Vorliegender Text:

********

"Sie müssen bedenken, dass es ein rechtes Wagnis für mich ist, mich auf die Welt des Religiösen einzulassen, die ich eigentlich und persönlich nur in Form der schlichtesten Verehrung des Unerforschlichen kenne."
Thomas Mann ist 50 Jahre alt, als er dies 1925 bekennt. Er ist ein erfolgreicher Autor, steht aber noch nicht auf der Höhe seines Ruhms: Der Nobelpreis wird ihm erst vier Jahre später, 1929, verliehen werden. Der Autor der Romane "Buddenbrooks" und "Der Zauberberg" oder der Erzählung "Der Tod in Venedig" wohnt in München in einer Villa an der Isar und durchlebt die stabilste Phase seines Lebens. Er weiß noch nicht, dass die Nationalsozialisten, die er bereits bekämpft, an die Macht kommen werden, dass er mit seiner Familie fliehen und in der Schweiz, Frankreich und in den USA leben wird.
Das alles liegt 1925 noch vor ihm. Thomas Mann lässt sich in dieser Zeit geistig auf eines seiner großen Abenteuer ein, das ihn durch viele Jahre im Exil begleiten wird: Die Welt der Väter des Alten Testaments will er neu entstehen lassen. 1925 beginnt er mit den Vorarbeiten für den Roman "Joseph und seine Brüder".
"Ich las die Schöpfungsgeschichte, las die Geschichten Abrahams, des unruhevollen, des zu neuen Ufern der Gotteserkenntnis getriebenen Wanderers, las die Geschichte Josephs und seiner Brüder, diese Perle des Alten Testaments, die auch im Koran berichtet wird, aber in der Bibel ihre menschlich schönste, wenn auch allzu lakonisch-knappe Form gefunden hat."
Er erzählt von Joseph, Jakobs geliebtem Sohn, der etwas selbstherrlich ist, den seine Brüder deshalb zur Strafe in einen Brunnen werfen, der gerettet wird, nach Ägypten gebracht, dort als Traumdeuter und Wirtschaftsminister des Pharaos zu Ruhm und Ehre gelangt und sich am Ende mit seinen Brüdern aussöhnt.

********

Abschnitt des Datensatzes:
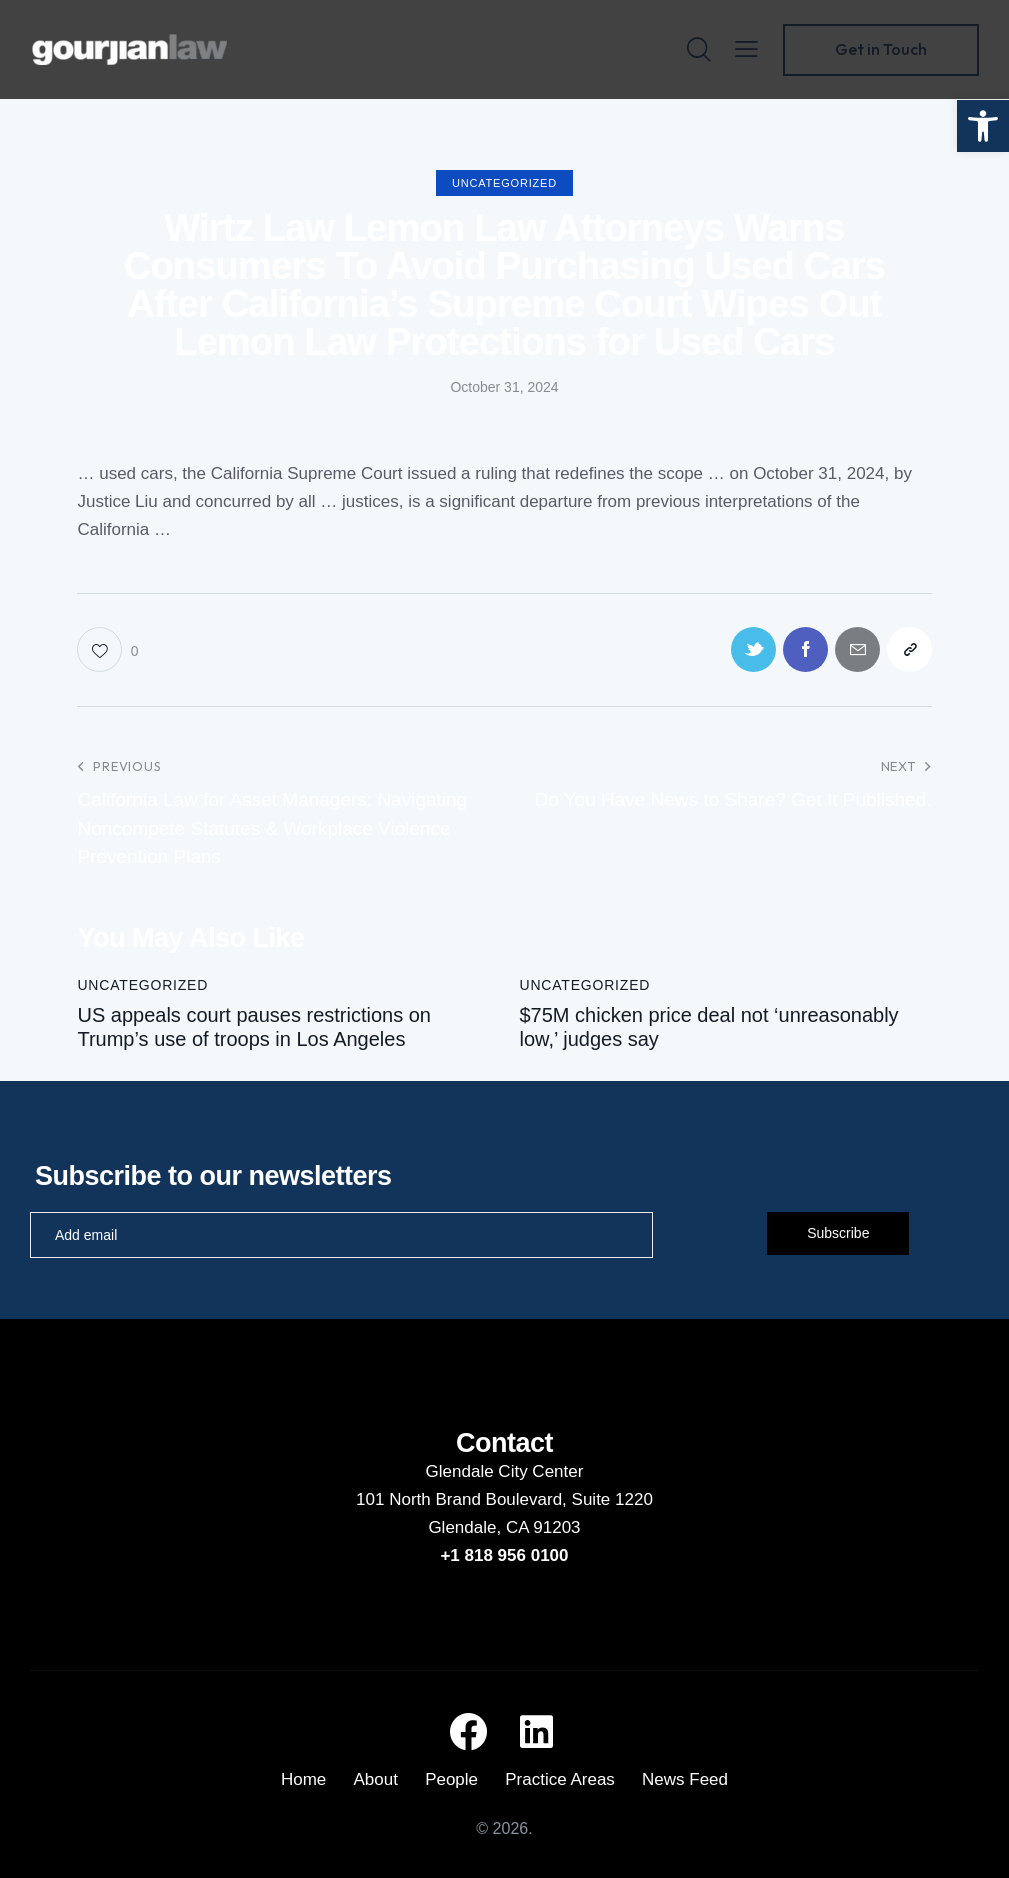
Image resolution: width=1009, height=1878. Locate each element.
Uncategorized (504, 183)
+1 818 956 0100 (504, 1555)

********

Zu lösende Aufgaben:
A – In welchem Jahr erhielt Thomas Mann laut dem Text über Thomas Mann den Nobelpreis?
B – Entnimm dem Text über Thomas Mann wörtlich die Stelle von „Thomas Mann ist“ bis „USA leben wird.“.
Die Zeilen haben keinen Bezug zum Text über Thomas Mann.

Lösungen je Aufgabe:
A – Im Jahr 1929.

B –
Thomas Mann ist 50 Jahre alt, als er dies 1925 bekennt. Er ist ein erfolgreicher Autor, steht aber noch nicht auf der Höhe seines Ruhms: Der Nobelpreis wird ihm erst vier Jahre später, 1929, verliehen werden. Der Autor der Romane "Buddenbrooks" und "Der Zauberberg" oder der Erzählung "Der Tod in Venedig" wohnt in München in einer Villa an der Isar und durchlebt die stabilste Phase seines Lebens. Er weiß noch nicht, dass die Nationalsozialisten, die er bereits bekämpft, an die Macht kommen werden, dass er mit seiner Familie fliehen und in der Schweiz, Frankreich und in den USA leben wird.